Minutieux, objectif et courageux, le livre d’Yves Ternon constitue une véritable somme de la question arménienne au XXe siècle.



Yves Ternon, né le 12 février 1932 à Saint-Mandé. Ancien interne des Hôpitaux de Paris. Chirurgien. A publié trois ouvrages, en collaboration, sur le nazisme: Histoire de la médecine SS, 1969; le Massacre des aliénés, 1971 ; les Médecins allemands et le national-socialisme, 1973. Ce livre termine un cycle de recherches sur la question arménienne, inauguré en 1977 par la publication de: les Arméniens, histoire d’un génocide.

 



INTRODUCTION


L’Arménie est le grand amour du peuple arménien, la mère de chaque Arménien. Ses montagnes, ses vallées, ses fleuves, ses monuments, ses fruits sont l’objet d’un culte d’autant plus assidu que la patrie — on devrait dire la matrie — est lointaine et mutilée. Son nom s’écrit dignité, gloire et liberté. Elle est la source de toute vie, la racine magique qui confère l’identité. Les Arméniens naissent et meurent avec une «braise ardente dans la poitrine», un feu qu’entretiennent l’exil et l’injustice.

La splendeur du mythe est à la mesure de la détresse d’une nation éclatée. Il faut arrêter le temps pour saisir l’instant de gloire d’une Grande Arménie, ses princes et ses palais, ses églises innombrables et ses étés fertiles. Tout n’est que cendres et terreur, pillages et dévastation, dans l’histoire de ce peuple tragique qui paraît s’éteindre en 1915 au terme du grand feu de tristesse allumé par des Turcs et nié par les Turcs.

Que faire lorsque le cataclysme, celui où le rêve se fracasse sur le tronc de l’arbre déraciné, semble n’avoir jamais été qu’un cauchemar dans l’imaginaire des survivants ? Que faire devant l’indifférence et l’oubli, devant la négation répétée de sa propre identité, que faire sinon laisser éclater une colère si longtemps contenue dans le champ clos de sa communauté que l’opinion publique, ignorant les causes, se trouve déconcertée par une si tardive explosion. Les bourreaux disparurent longtemps après les victimes. Mais leurs vies furent plus brèves que celles de ces morts trop précoces dont les enfants raniment, chaque année, sinon chaque jour, la flamme du souvenir. La mémoire arménienne est lourde de ses martyrs et, pour avoir vainement exigé des autres la justice, façonne ses propres vengeurs. Mais cette mémoire frustrée, arrosée de chaux vive, est le seul ciment qui joint les fragments d’un peuple disparu.

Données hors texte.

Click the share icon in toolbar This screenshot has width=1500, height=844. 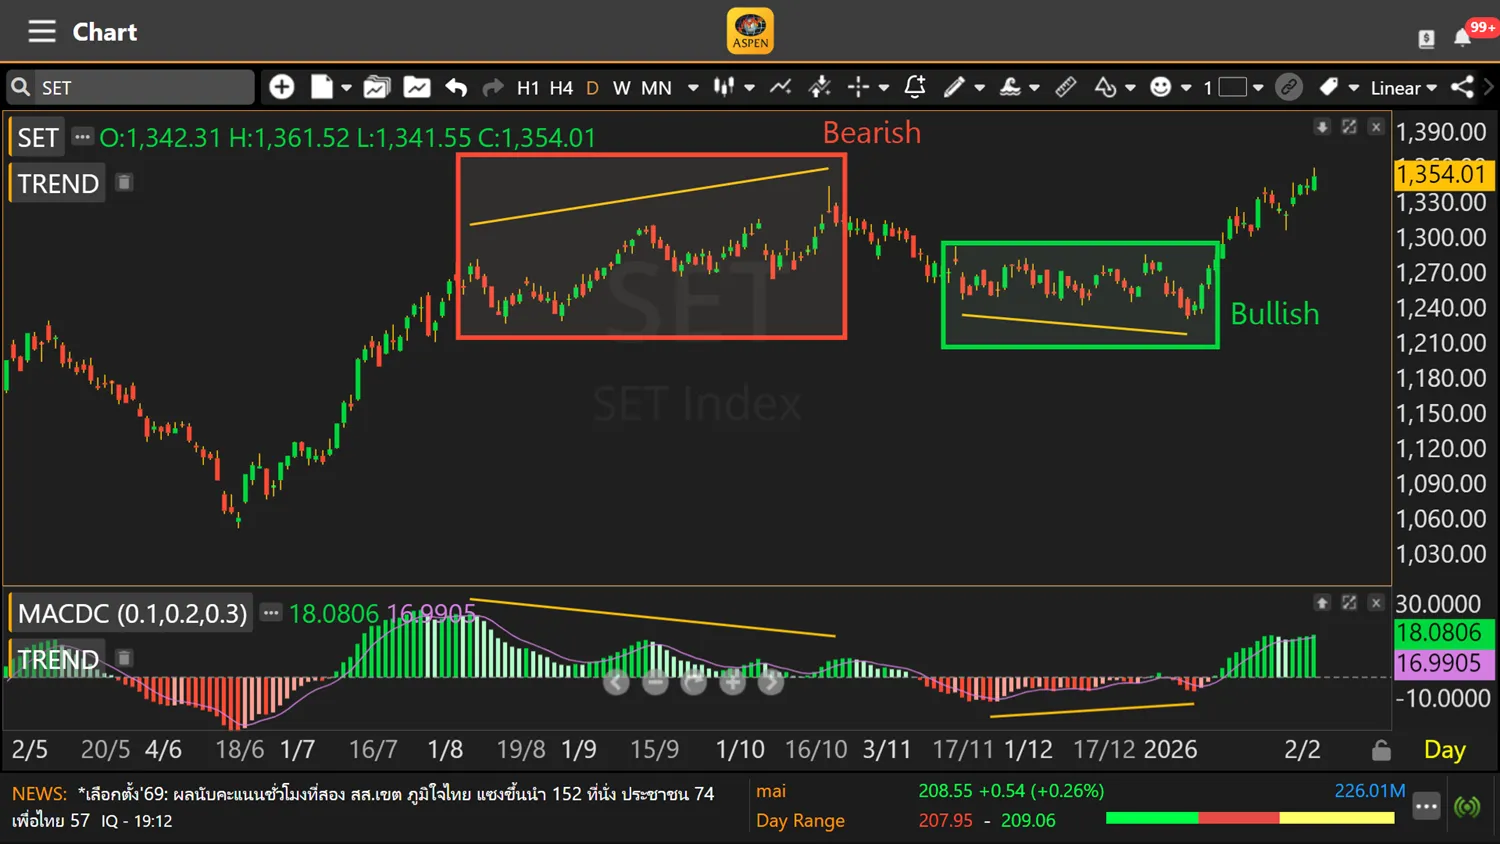1462,88
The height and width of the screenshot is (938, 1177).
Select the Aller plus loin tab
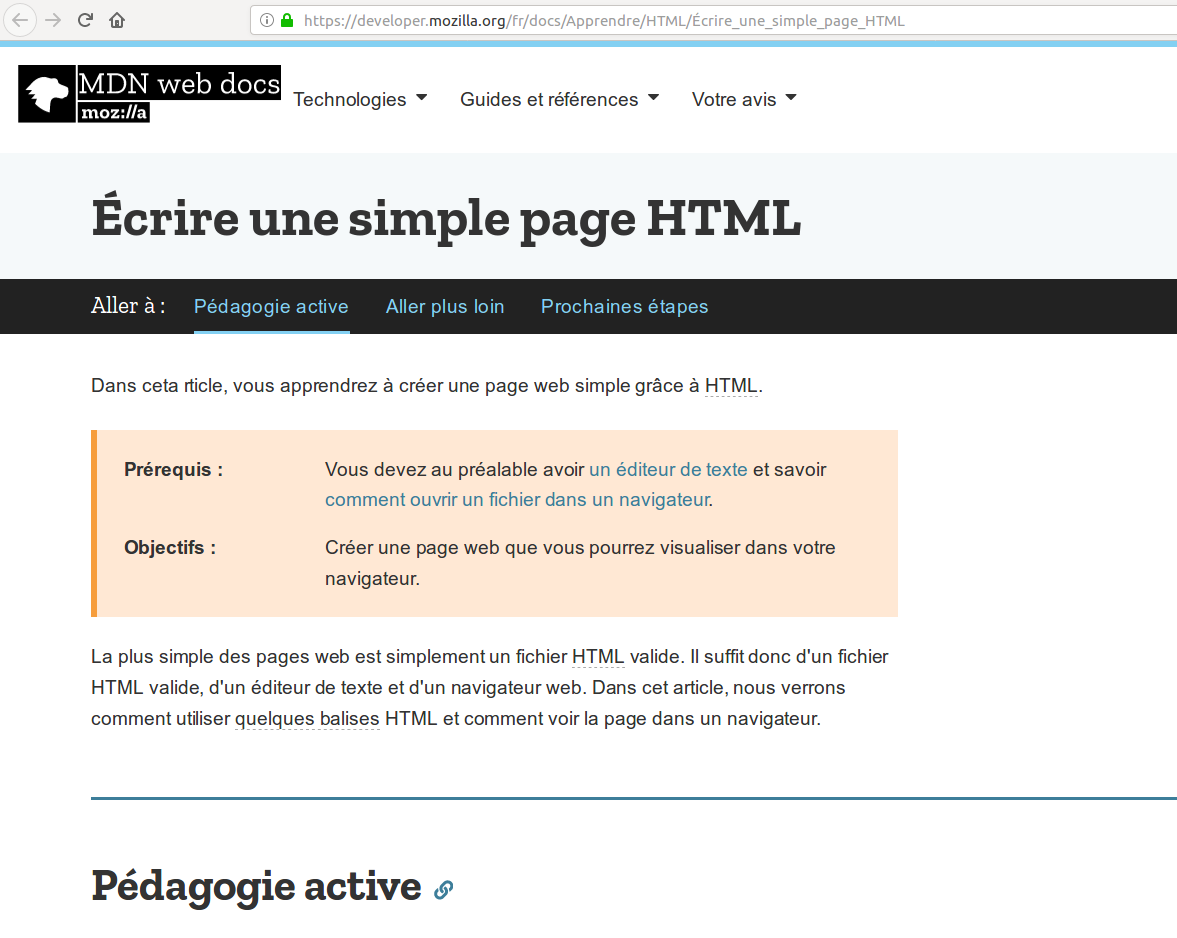pyautogui.click(x=445, y=306)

Si dévorant le patriotisme des Arméniens, si brûlante la plaie ouverte, qu’ils ne pouvaient demeurer longtemps loin de l’actualité politique. Il y a en ce domaine singulièrement matière à politique. L’événement déterminant de l’histoire contemporaine des Arméniens n’est pas seulement le génocide, mais aussi la soviétisation de l’Arménie. Depuis 1920, le pays historique est réduit au /dixième de sa surface, et cette unique terre arménienne se trouve être une République socialiste soviétique. En outre, c’est là-bas justement que réside le Saint-Siège de l’Église apostolique, avec le sol et la langue le troisième pilier du nationalisme arménien. Des hauteurs de l'Ararat, loin de ses légendes et de ses héros, le peuple arménien redescend dans la plaine d’Érevan: le cœur bat dans sa cage, privé de libertés démocratiques.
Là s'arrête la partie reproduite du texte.